Il est évident que le pluralisme politique et la vie démocratique de notre pays ne se résument pas à des règles fiscales, mais il est évident aussi que la défiscalisation des dons permet à de petits partis et à des courants minoritaires au sein de grands partis d’exister et de mener une action politique.
S’il ne faut pas que nous tuions le pluralisme au sein de la vie politique, il ne faut pas non plus qu’il y ait des abus. Voilà pourquoi le Gouvernement a accepté que soit mis en place un groupe de travail à l’Assemblée nationale. Si Mme la rapporteure générale et M. le président de la commission des finances en étaient d’accord, ce groupe pourrait être bicaméral et nous conduire à proposer des mesures qui seraient inscrites, soit dans le projet de loi de finances rectificative, soit dans un autre texte d’ici à janvier.
M. Philippe Marini, président de la commission des finances.
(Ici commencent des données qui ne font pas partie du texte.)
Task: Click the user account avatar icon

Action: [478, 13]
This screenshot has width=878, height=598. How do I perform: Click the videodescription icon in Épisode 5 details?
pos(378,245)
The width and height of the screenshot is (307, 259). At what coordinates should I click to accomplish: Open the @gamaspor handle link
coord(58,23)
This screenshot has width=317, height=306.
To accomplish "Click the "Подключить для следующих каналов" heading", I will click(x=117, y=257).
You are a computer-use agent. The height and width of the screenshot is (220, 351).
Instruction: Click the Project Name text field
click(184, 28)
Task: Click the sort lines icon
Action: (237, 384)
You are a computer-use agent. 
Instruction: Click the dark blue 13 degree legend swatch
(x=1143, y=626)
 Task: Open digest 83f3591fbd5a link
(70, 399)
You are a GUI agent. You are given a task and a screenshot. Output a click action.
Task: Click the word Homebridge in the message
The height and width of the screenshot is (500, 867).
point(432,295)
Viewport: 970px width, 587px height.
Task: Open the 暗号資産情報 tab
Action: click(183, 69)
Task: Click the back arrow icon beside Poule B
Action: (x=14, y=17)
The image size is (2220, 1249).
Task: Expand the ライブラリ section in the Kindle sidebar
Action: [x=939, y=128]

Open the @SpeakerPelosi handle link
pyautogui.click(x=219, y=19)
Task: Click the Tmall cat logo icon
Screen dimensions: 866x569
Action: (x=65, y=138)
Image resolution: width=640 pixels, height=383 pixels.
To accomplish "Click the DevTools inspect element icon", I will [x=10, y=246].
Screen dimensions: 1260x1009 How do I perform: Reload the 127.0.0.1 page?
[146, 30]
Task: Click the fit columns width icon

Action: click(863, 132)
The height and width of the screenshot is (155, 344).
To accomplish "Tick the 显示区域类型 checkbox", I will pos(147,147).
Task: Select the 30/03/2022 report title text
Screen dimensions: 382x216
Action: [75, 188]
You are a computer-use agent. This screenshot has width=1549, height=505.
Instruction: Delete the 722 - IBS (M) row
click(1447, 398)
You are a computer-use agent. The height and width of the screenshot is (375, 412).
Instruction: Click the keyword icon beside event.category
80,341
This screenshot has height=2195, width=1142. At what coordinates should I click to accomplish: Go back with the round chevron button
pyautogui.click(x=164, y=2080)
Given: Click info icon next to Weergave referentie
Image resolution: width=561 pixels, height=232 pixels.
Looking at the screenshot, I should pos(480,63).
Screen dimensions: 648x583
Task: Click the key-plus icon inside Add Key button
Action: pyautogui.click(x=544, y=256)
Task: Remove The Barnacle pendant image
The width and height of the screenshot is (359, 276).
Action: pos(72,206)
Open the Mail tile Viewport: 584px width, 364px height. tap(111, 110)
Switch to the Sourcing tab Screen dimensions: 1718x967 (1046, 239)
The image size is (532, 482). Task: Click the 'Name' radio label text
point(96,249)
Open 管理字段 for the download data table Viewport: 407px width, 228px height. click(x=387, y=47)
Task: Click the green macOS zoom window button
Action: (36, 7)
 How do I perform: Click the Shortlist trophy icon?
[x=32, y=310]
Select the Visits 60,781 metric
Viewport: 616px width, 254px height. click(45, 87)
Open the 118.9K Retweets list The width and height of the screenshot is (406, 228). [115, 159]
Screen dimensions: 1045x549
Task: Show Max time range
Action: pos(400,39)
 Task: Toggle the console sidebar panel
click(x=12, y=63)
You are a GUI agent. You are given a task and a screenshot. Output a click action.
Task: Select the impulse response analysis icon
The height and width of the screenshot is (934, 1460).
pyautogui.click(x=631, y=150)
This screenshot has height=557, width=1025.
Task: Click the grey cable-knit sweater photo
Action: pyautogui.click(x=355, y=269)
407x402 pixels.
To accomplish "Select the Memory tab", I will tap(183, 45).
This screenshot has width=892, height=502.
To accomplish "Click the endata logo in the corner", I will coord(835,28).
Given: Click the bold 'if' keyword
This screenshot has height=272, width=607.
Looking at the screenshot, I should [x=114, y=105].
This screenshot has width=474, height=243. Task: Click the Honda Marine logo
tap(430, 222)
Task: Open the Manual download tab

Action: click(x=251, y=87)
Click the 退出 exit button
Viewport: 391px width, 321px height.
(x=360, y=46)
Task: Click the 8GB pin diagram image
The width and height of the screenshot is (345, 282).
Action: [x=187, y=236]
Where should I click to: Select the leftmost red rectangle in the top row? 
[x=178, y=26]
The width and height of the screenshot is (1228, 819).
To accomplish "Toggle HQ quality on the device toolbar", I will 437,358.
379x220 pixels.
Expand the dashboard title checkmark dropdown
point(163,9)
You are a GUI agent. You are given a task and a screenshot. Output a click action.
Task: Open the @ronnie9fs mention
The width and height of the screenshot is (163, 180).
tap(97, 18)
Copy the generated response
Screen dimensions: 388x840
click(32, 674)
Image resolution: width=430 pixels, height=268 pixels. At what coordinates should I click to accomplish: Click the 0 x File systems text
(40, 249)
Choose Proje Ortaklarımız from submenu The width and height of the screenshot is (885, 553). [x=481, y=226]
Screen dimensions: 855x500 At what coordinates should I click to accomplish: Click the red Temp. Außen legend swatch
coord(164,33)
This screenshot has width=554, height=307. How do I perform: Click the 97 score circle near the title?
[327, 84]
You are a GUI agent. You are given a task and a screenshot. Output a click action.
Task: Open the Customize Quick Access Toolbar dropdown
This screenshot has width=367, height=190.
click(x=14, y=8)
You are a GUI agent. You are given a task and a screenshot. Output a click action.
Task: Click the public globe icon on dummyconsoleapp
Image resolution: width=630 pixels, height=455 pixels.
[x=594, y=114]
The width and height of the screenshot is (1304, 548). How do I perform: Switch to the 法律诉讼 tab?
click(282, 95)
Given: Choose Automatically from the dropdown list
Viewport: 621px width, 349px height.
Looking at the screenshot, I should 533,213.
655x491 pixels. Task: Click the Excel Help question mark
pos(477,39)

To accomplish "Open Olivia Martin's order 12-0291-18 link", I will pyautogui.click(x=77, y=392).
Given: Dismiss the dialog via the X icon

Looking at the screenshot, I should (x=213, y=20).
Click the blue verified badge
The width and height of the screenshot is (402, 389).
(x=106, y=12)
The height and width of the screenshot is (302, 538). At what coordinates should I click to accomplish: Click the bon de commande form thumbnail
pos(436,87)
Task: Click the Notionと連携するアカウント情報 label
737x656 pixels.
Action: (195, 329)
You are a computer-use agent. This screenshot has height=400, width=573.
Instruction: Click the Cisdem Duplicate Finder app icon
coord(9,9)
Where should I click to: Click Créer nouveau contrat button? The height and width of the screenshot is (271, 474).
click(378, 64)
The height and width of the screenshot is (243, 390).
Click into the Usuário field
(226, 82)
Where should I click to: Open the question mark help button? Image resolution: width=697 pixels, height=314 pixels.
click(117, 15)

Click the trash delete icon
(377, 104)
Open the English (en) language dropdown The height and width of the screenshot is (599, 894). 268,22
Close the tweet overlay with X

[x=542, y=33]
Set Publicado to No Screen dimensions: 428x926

Il n’y a pas forcément urgence !
Mme la présidente. La parole est à M. Jean Louis Masson, pour explication de vote.
M. Jean Louis Masson. Madame la rapporteure générale, il est un peu fort de dire que la mesure proposée modifie le code électoral alors que l’article visé est un article du code général des impôts ! Vous bottez en touche, tout simplement pour essayer de maintenir le système existant.
Madame la ministre, je suis d’accord avec vous : il est nécessaire de permettre aux courants d’opinions minoritaires et aux petits partis d’exister. Toutefois, le problème n’est pas là. Que quelqu’un fasse un don à un petit parti ou à une association, pourquoi pas. Le vrai problème est qu’une personne puisse détourner le système pour faire des dons à dix ou à vingt partis satellites, et tout cela aux frais de l’État.
M. Roger Karoutchi. Il faudrait être richissime !
M. Jean Louis Masson. Dois-je rappeler qu’une somme de 1 million d’euros diluée en plusieurs dons représente 660 000 euros de déductions fiscales ? Si cela ne concerne pas le budget, qu’est-ce qui le concerne !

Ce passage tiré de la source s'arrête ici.